> Assignment
Copy exactly the lines of the records below, starting at the line that contains "This screenshot has" and continuing through the last line, both included; omit any pictures.

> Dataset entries
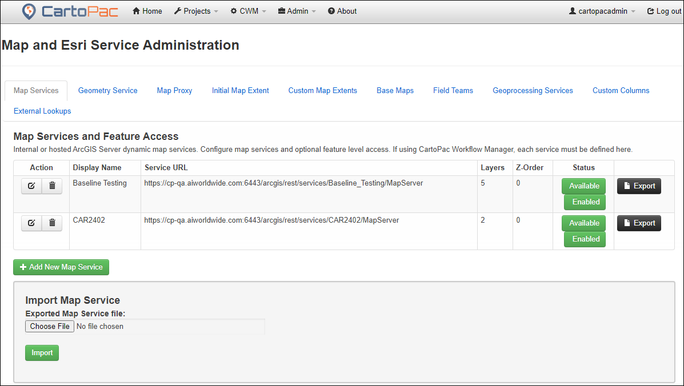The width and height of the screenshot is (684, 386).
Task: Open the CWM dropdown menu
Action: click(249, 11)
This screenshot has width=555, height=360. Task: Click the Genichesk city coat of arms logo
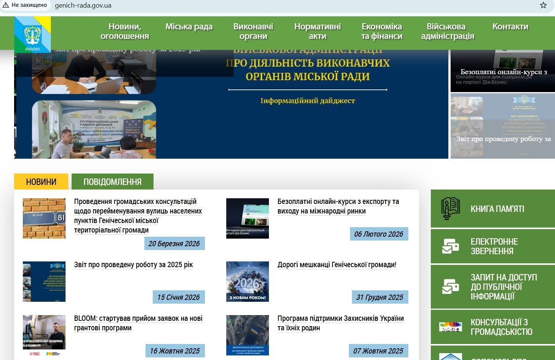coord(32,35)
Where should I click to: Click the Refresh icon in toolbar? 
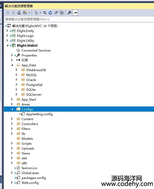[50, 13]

> Task response
This screenshot has width=555, height=360. Task: Click the Genichesk city coat of arms logo
coord(32,35)
Where should I click to: Click the Refresh icon in toolbar? 
[50, 13]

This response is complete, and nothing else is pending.